> WHAT THE EXERCISE ASKS:
Repeat the data below in full and exactly.

::: DATA RECORDS

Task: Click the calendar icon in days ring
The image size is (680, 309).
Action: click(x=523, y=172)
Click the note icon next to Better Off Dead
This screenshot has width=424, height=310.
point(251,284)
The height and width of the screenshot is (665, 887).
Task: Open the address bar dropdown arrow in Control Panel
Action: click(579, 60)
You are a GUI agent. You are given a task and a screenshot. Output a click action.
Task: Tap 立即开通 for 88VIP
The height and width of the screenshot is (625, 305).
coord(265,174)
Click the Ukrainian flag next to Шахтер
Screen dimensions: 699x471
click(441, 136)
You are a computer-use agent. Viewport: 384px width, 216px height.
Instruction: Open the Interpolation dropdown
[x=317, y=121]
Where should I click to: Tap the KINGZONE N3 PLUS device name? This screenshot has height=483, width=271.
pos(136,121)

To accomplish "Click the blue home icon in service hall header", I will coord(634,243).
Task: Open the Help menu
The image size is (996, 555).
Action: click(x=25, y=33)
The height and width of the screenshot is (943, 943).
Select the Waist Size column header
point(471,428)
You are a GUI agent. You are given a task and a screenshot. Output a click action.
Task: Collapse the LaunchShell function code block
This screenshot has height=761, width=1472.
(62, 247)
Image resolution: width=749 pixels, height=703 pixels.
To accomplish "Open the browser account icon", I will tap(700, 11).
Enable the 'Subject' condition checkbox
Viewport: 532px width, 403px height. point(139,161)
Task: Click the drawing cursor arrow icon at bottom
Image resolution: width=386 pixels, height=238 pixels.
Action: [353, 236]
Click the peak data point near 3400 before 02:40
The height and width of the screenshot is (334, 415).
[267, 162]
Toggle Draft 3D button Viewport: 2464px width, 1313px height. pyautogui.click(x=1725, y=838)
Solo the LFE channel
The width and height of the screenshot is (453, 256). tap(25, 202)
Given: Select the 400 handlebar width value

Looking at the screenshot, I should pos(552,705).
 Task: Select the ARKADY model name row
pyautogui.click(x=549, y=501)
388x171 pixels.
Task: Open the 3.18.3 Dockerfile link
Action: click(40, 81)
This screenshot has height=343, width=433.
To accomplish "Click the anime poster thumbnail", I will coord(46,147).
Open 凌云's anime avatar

::::::

> ANSWER TO THIS TASK:
Task: Click the calendar icon in days ring
The image size is (680, 309).
Action: click(x=523, y=172)
Click the note icon next to Better Off Dead
This screenshot has width=424, height=310.
point(251,284)
The height and width of the screenshot is (665, 887).
Task: Open the address bar dropdown arrow in Control Panel
Action: click(579, 60)
You are a GUI agent. You are given a task and a screenshot. Output a click action.
Task: Tap 立即开通 for 88VIP
The height and width of the screenshot is (625, 305).
coord(265,174)
Click the Ukrainian flag next to Шахтер
Screen dimensions: 699x471
click(441, 136)
You are a computer-use agent. Viewport: 384px width, 216px height.
Instruction: Open the Interpolation dropdown
[x=317, y=121]
Where should I click to: Tap the KINGZONE N3 PLUS device name? This screenshot has height=483, width=271.
pos(136,121)

To accomplish "Click the blue home icon in service hall header", I will coord(634,243).
Task: Open the Help menu
The image size is (996, 555).
Action: click(x=25, y=33)
The height and width of the screenshot is (943, 943).
Select the Waist Size column header
point(471,428)
You are a GUI agent. You are given a task and a screenshot. Output a click action.
Task: Collapse the LaunchShell function code block
This screenshot has height=761, width=1472.
(62, 247)
Image resolution: width=749 pixels, height=703 pixels.
To accomplish "Open the browser account icon", I will tap(700, 11).
Enable the 'Subject' condition checkbox
Viewport: 532px width, 403px height. point(139,161)
Task: Click the drawing cursor arrow icon at bottom
Image resolution: width=386 pixels, height=238 pixels.
Action: [353, 236]
Click the peak data point near 3400 before 02:40
The height and width of the screenshot is (334, 415).
[267, 162]
Toggle Draft 3D button Viewport: 2464px width, 1313px height. pyautogui.click(x=1725, y=838)
Solo the LFE channel
The width and height of the screenshot is (453, 256). tap(25, 202)
Given: Select the 400 handlebar width value

Looking at the screenshot, I should pos(552,705).
 Task: Select the ARKADY model name row
pyautogui.click(x=549, y=501)
388x171 pixels.
Task: Open the 3.18.3 Dockerfile link
Action: click(40, 81)
This screenshot has height=343, width=433.
To accomplish "Click the anime poster thumbnail", I will coord(46,147).
Open 凌云's anime avatar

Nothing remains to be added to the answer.